After three weeks of January isolation, my training was way off. For much of February, I could barely run a mile without stopping to walk. So I made the hard decision to abandon the idea of a full marathon. Instead, I signed up for a different local race, the Brooklyn Half Marathon, which is set for late May.
Why then did I run in part of the Brooklyn Marathon race in April, after I had decided to quit the full marathon? Because I wanted the experience of so many runners on the road together. And since I was now training for the Brooklyn Half Marathon, I could use that race as my “long run” training for the week. At that point, the planned long run was, you guessed it, 9 miles.
Plus, I had already paid for the race.
I decided to take the win I could achieve, even if it wasn’t the win I wanted.
At this point in my training, I am finally (almost) able to run as well as I could before COVID-19. It has been a slow return, but at least I can still run.
But running in that Brooklyn Marathon meant that I had to accept conditions. I called them “personal pledges.”
I had to pledge to run no more than 9 miles. No matter how excited the crowd might be, I had to be disciplined and stop at 9 miles. While I might be able to run more, running more could compromise my Brooklyn Half Marathon training. If I ran too long, I might need time to recover, which could then jeopardize that Half Marathon.
I had to pledge not to be sad that I wouldn’t cross the finish line of a race I started. For this Brooklyn Marathon, there was a finish line at 26.2 miles and another at 13.1 miles. But since I was running 9 miles, I wouldn’t cross either of them. As a person who likes to finish what he starts, that made it a little sad. So I pretended that the 9 miles that day were really just part of the 13.1 miles I would run in May.
Last, and most important, I had to pledge to have fun and enjoy the run. Just months ago, I couldn’t even run a mile. A month before that, I was isolated at home with COVID-19. To get to run outside, even for a distance less than I wanted, was still a big victory compared with where I was earlier in the year.
So I pledged and decided to take that win where I could. And then, I had a great race — on my own terms.

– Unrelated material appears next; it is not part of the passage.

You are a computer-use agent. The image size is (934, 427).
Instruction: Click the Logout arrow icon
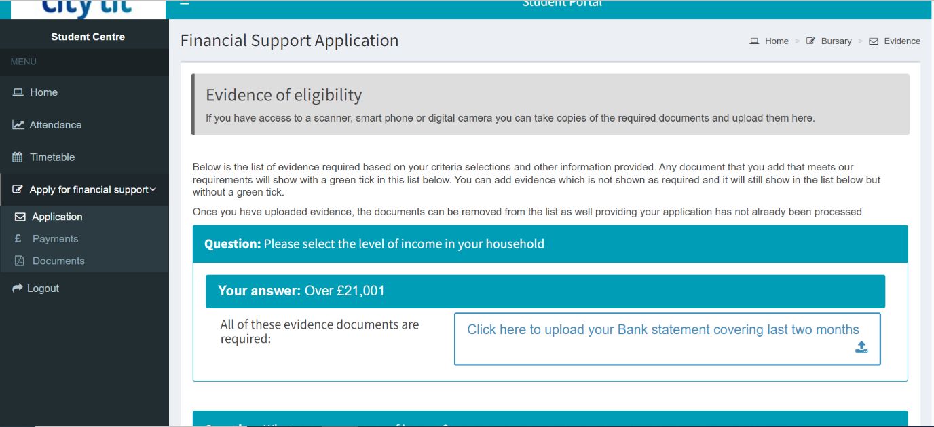pyautogui.click(x=18, y=289)
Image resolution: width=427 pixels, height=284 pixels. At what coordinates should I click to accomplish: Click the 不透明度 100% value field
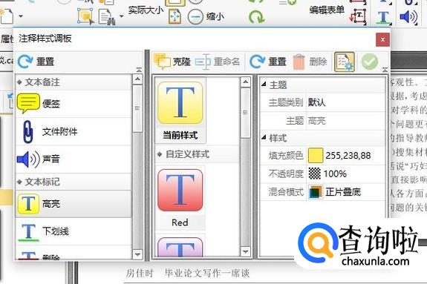[346, 174]
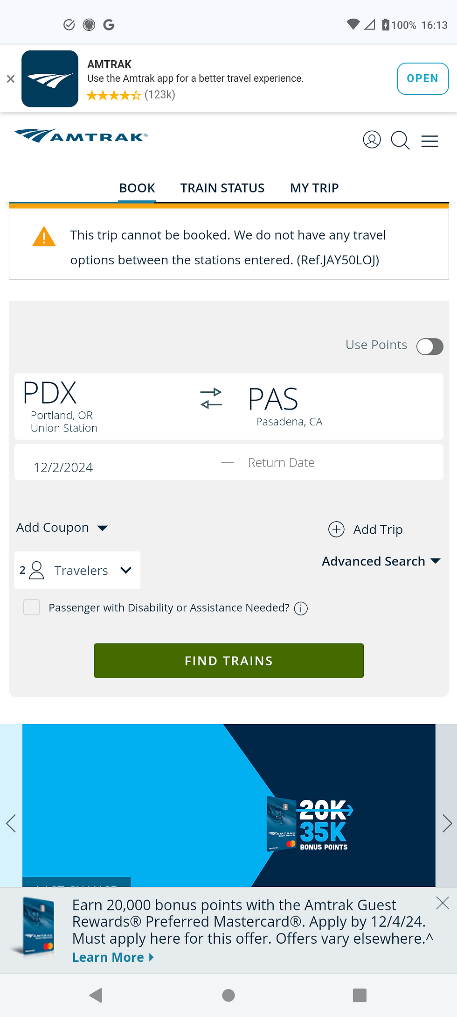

Note: Sarcoidosis News is strictly a news and information website about the disease. It does not provide medical advice, diagnosis, or treatment. This content is not intended to be a substitute for professional medical advice, diagnosis, or treatment. Always seek the advice of your physician or other qualified health provider with any questions you may have regarding a medical condition. Never disregard professional medical advice or delay in seeking it because of something you have read on this website. The opinions expressed in this column are not those of Sarcoidosis News or its parent company, BioNews, and are intended to spark discussion about issues pertaining to sarcoidosis.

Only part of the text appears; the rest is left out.